Kuxha/ai-engineering-handbook

Repository files navigation

The AI Engineering Handbook

Goal: A ground-up implementation of the modern AI Engineering stack, moving from basic prompting to autonomous MCP agents. Focus: Reliability, System Design, and building "Systems of Action" rather than just Chatbots.

Transparency Note: This repository was built with the assistance of Google's Gemini, acting as a pair programmer and technical coach. It is a repository that helped me consolidate many of the ideas and things learnt during the process.

Motivation

I have been learning and building this repository as a comprehensive reference point for AI Engineering. I have tried to make it as generic and accessible as possible so that anyone who wants to transition to AI Engineering can use this documentation and code as a solid foundation.


Why AI Engineering?

Most people stop at "Prompt Engineering"—typing text into ChatGPT. AI Engineering is different. It is the discipline of treating Large Language Models (LLMs) not as magic boxes, but as software components.

This repository is a self-study guide designed to answer:

  • How do we stop LLMs from hallucinating? (RAG)
  • How do we connect them to our own database? (Tools)
  • How do we build systems that can fix their own mistakes? (Agents)
  • How do we deploy this to production reliably? (Evals & Ops)

Setup & Installation

Follow these steps to configure your environment for all phases.

1. Clone and Configure Environment

# Create a virtual environment
python3 -m venv .venv

# Activate it (Mac/Linux)
source .venv/bin/activate
# Activate it (Windows)
.venv\Scripts\activate

2. Install Dependencies

pip install -r requirements.txt

3. Set API Keys Create a file named .env in the root folder and add your keys:

OPENAI_API_KEY=sk-proj-...
TAVILY_API_KEY=tvly-...
GCP_PROJECT_ID=...
GOOGLE_APPLICATION_CREDENTIALS=/abs/path/to/key.json

The Roadmap Philosophy

This curriculum follows a strict "Crawl, Walk, Run" progression. We do not jump straight to complex Agents because they are impossible to debug without strong foundations.

  1. Phase 1 (The Brain): Treats the LLM as a passive knowledge engine. Focuses on RAG and Prompting.
  2. Phase 2 (The Hands): Gives the LLM the ability to execute code.

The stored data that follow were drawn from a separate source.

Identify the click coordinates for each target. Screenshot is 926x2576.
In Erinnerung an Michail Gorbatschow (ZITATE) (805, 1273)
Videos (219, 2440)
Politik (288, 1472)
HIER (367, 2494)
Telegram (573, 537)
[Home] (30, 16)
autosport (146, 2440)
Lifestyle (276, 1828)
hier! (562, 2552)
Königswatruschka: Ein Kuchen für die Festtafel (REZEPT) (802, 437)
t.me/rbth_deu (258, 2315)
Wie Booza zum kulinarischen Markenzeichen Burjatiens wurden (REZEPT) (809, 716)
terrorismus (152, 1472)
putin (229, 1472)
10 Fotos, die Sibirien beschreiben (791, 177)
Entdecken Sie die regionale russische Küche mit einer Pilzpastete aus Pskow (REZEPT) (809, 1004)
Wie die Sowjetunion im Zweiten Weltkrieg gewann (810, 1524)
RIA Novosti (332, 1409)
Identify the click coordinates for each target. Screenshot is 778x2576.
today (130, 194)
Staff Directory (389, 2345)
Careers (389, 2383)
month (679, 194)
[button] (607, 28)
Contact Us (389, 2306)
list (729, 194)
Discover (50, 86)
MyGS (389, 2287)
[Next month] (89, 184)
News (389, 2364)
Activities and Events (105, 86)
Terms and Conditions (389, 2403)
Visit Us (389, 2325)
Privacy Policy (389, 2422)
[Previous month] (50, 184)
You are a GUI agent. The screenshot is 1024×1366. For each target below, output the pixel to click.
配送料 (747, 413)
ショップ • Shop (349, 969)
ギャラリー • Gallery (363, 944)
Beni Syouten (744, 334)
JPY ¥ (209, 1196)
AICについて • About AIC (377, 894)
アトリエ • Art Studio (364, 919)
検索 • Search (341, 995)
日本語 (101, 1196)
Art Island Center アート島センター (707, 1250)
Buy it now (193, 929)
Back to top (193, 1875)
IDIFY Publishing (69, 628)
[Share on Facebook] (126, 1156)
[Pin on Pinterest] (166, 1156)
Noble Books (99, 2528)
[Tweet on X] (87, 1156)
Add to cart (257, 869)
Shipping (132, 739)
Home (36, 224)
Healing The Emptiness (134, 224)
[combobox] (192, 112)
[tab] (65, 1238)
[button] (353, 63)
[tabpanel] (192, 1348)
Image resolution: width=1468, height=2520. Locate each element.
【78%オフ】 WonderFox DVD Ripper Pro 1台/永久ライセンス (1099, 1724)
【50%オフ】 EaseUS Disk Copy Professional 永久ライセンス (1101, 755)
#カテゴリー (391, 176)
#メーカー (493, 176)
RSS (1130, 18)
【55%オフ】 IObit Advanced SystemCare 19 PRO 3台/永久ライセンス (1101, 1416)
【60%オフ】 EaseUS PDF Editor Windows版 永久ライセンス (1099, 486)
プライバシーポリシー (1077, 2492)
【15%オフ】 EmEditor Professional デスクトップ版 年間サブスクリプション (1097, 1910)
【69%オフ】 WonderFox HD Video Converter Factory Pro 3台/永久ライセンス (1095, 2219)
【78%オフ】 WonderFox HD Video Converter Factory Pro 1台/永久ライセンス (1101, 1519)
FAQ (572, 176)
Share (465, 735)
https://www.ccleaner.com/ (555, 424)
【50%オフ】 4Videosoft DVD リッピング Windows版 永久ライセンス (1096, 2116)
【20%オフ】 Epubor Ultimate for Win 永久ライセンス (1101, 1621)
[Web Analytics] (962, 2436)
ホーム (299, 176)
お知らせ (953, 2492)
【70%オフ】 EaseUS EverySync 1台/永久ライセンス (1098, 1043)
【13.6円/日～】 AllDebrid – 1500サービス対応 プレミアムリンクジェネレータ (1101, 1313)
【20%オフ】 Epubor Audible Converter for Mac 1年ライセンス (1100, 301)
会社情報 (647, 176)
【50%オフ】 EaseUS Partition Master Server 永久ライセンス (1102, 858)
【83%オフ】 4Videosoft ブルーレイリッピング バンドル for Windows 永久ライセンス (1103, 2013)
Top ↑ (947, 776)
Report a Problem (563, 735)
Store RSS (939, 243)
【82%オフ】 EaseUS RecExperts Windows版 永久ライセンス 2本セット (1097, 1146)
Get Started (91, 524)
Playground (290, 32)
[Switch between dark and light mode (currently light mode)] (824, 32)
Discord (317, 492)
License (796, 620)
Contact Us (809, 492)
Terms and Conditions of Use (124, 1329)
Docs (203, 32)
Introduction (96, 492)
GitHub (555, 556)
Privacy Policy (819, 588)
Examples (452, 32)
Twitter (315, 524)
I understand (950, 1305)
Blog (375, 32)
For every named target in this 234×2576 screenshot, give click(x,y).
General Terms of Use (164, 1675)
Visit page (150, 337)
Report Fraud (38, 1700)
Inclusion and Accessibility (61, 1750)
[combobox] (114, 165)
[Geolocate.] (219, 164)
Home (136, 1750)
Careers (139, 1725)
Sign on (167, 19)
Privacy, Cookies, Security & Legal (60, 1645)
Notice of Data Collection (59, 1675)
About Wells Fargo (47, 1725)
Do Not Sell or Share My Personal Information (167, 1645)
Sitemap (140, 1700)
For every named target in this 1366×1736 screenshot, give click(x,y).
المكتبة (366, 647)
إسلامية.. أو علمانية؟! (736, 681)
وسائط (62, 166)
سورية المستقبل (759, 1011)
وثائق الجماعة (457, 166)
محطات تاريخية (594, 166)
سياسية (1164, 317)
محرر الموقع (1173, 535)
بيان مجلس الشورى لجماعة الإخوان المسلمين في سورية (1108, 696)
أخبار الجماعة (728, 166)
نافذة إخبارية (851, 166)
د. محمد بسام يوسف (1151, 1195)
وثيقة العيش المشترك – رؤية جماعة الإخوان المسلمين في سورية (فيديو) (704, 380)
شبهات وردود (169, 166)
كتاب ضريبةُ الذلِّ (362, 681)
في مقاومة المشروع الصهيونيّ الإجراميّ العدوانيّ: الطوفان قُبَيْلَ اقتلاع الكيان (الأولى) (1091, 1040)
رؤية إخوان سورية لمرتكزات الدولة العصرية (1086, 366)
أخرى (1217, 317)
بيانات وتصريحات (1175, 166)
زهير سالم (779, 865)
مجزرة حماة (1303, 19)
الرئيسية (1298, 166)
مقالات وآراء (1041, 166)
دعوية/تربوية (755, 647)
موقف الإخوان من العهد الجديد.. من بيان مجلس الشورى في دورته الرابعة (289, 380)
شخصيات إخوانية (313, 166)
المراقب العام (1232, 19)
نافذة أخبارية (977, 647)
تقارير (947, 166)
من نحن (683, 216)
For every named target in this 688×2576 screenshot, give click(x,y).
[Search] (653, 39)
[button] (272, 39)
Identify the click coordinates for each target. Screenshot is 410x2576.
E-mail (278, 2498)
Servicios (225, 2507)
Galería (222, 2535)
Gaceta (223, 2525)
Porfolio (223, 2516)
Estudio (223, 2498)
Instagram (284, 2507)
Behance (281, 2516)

Focuses on Tool Use and Determinism.
  3. Phase 3 (The Application): Combines Brain and Hands into Agentic RAG with citations and self-correction.
  4. Phase 4 (The Logic): Introduces "Cortex" logic using Graphs (loops, retries, persistence).
  5. Phase 5 (The Protocol): Standardizes connections using MCP and Pydantic AI.
  6. Phase 6 (The Intelligence): Implements Vendor Agnosticism (Multi-Model Routing).
  7. Phase 7 (Production): Focuses on Scale, Evals, Caching, and Docker Deployment.

Phase 1: Foundations (The Brain)

Goal: Control the LLM and give it access to knowledge.

Part Topic Engineering Pattern
01 Prompting In-Context Learning: Constraining model tone/style without fine-tuning (Few-Shot).
02 RAG Basics Context Injection: Grounding the model in static data to prevent hallucinations.
03 Embeddings Vector Math: Matching queries by semantic meaning, not just keywords.
04 Storage Persistence: Using ChromaDB (HNSW index) for scalable, long-term memory.
05 Capstone 1 The Resume Bot: An end-to-end RAG application with citation logic.

Phase 2: Reliable Agents (The Hands)

Goal: Transition from "Passive Chat" to "Active Work" using Tools and Pydantic.

Part Topic Engineering Pattern
01 Tools Deterministic Execution: Letting LLMs trigger reliable Python functions (Math/API).
02 Chains Pipelines: Breaking complex tasks into atomic, linear steps (A -> B -> C).
03 Schemas Pydantic: Enforcing strict input/output validation. (No broken JSON).
04 Memory Context Buffers: Managing conversation history in stateful applications.
05 Routing Intent Classification: Using logic to route user queries to the correct tool.

Phase 3: Agentic RAG (The Application)

Goal: Building systems that can research, reason, and cite evidence.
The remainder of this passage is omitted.